The world is slowly dying, but the dead aren’t.  Sqürl’s (the musical duo of director Jim Jarmusch and Carter Logan) score for Jarmusch’s The Dead Don’t Die provides the perfect foil: meandering, darkened drone against the film’s silly meta-comedy backdrop.

The Dead Don’t Die is a fervently self-aware zombie comedy, whose characters know they’re characters and where death by zombie is more of an inconvenient eventuality than a catalyst for despair.  Sqürl push against this tone, balancing the film with a needed touch of seriousness and foreboding.

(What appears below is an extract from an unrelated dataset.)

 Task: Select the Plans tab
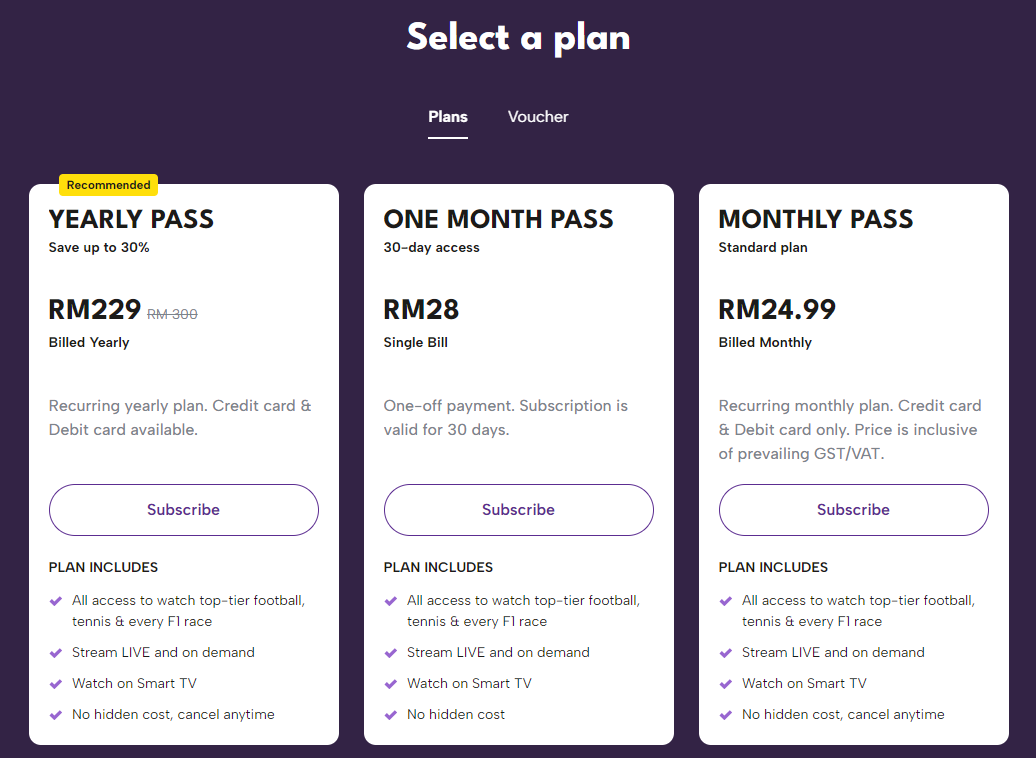tap(448, 117)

Droning electric guitar appears throughout, like a jam session in slow motion.  It crawls forward before latching onto a riff dripping with fear and repeating, again and again.  This continues with great success, leading the charge on a deeply atmospheric score.  Sqürl also inject heavy doses of synth, both as rhythmic structure (taking the traditional place of drums and bass in rock) and as the lead in tracks like “This Is All Gonna End Badly” and “Malignant Wave of Doom.”  These are the most interesting songs as they represent a singular emptiness and despair.  Desolation and hopelessness are at the core of zombie films, and these tracks ensure that ‘The Dead Don’t Die’ stays true to such themes.

The released score alternates between short dialogue tracks sampled from the movie and Sqürl’s tracks.  The dialogue tracks are completely on their own, without backing music – a rare choice in film scores.  At first, these tracks feel jarring, breaking up the flow of the music because there simply is no music.  But this practice actually becomes quite effective, as each music track feels like its own separate chapter prefaced by a brief prologue of horror.

Although not appearing on the released score, Sturgill Simpson’s theme song bears mentioning.  It’s a somber country-western ballad at odds with the modern trend of cleanly produced pop country.  It also serves both as a repeated in-joke as well as a pseudo character, as vulnerable to the dangers of a zombie apocalypse as any of the film’s human characters.  

With The Dead Don’t Die, Sqürl composed a score that is experimental and incredibly effective at both coexisting with and modifying the film.